PROVIDED RECORDS:
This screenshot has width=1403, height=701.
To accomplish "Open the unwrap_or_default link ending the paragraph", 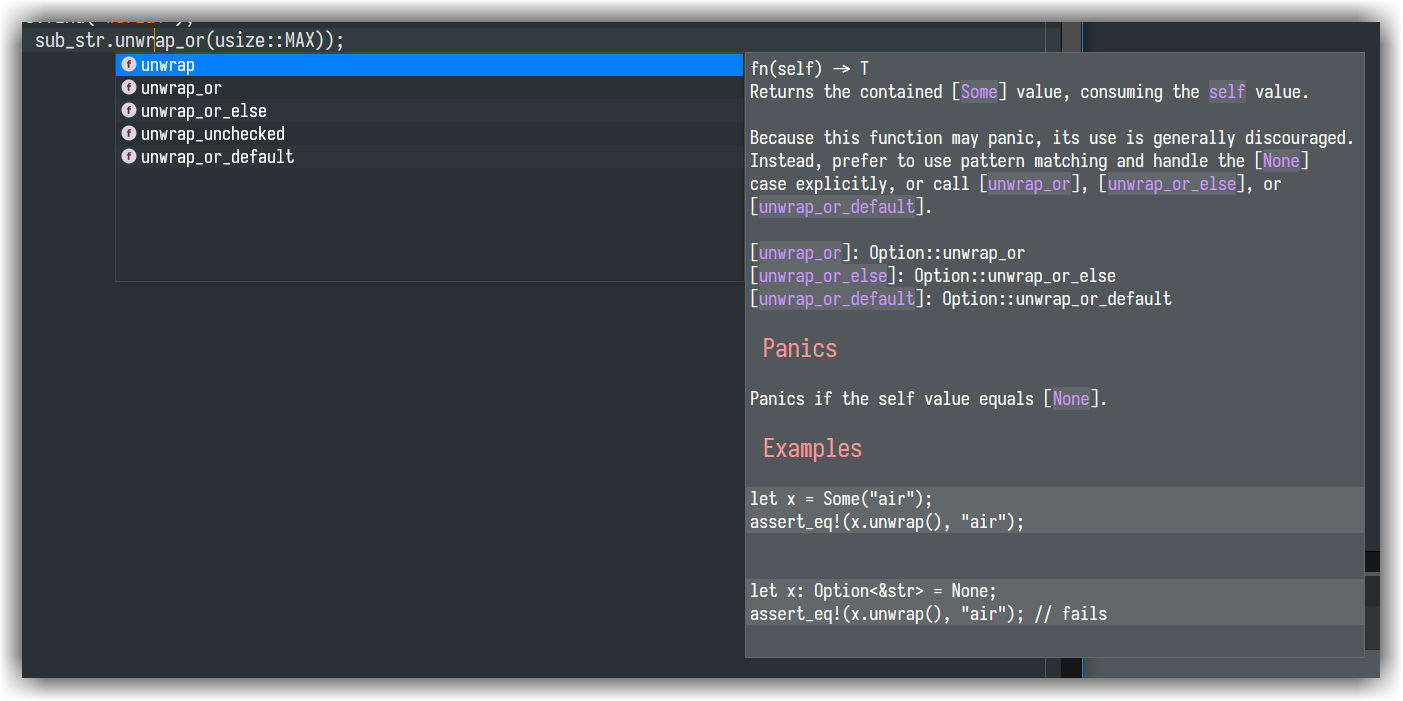I will [x=837, y=207].
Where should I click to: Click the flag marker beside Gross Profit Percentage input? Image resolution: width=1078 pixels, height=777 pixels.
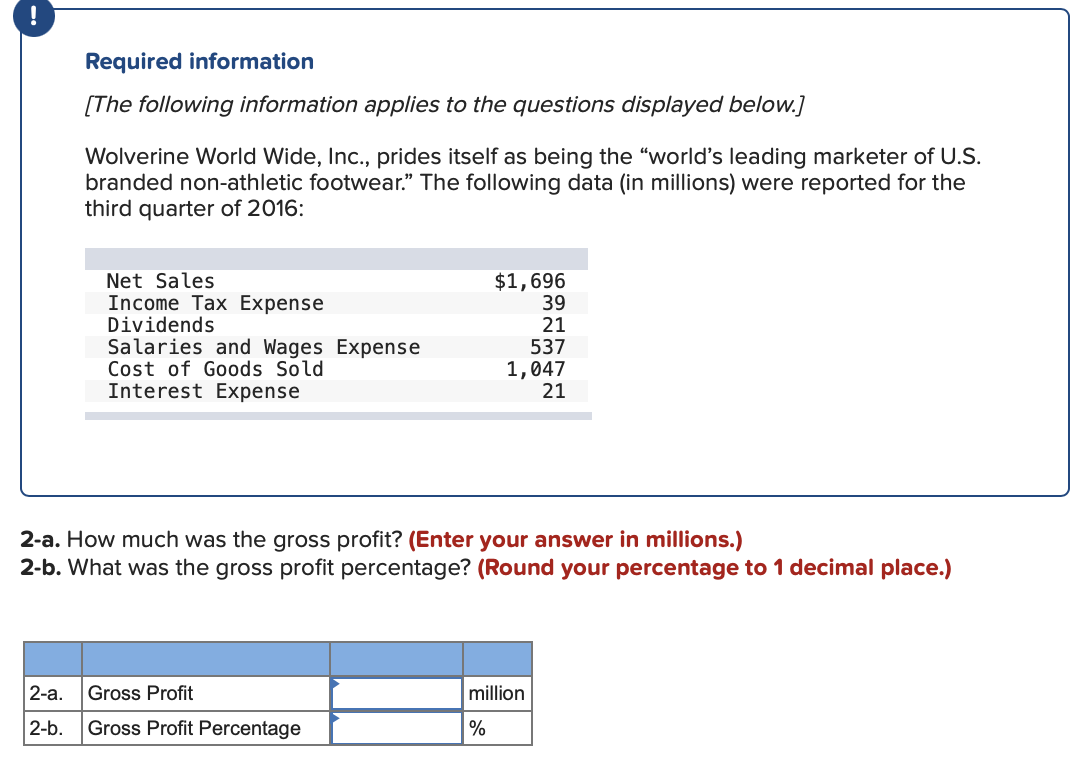tap(335, 720)
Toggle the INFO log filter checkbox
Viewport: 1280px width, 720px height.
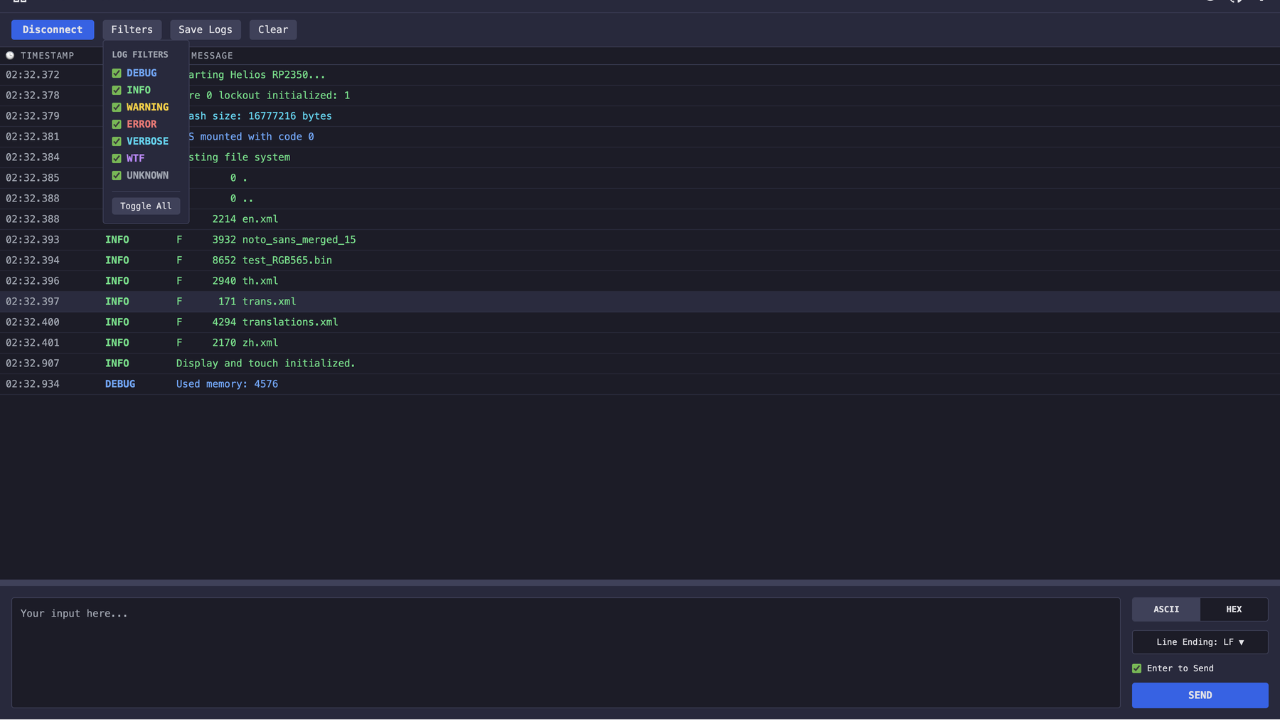click(x=117, y=90)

DIRECTIONS: Print exactly, and print only, the lines from the line with "Where should I" through the last line of the entries, both ends included. No pictures belong in the result.

THE ANSWER:
Where should I click to: Click the flag marker beside Gross Profit Percentage input? Image resolution: width=1078 pixels, height=777 pixels.
tap(335, 720)
Toggle the INFO log filter checkbox
Viewport: 1280px width, 720px height.
click(x=117, y=90)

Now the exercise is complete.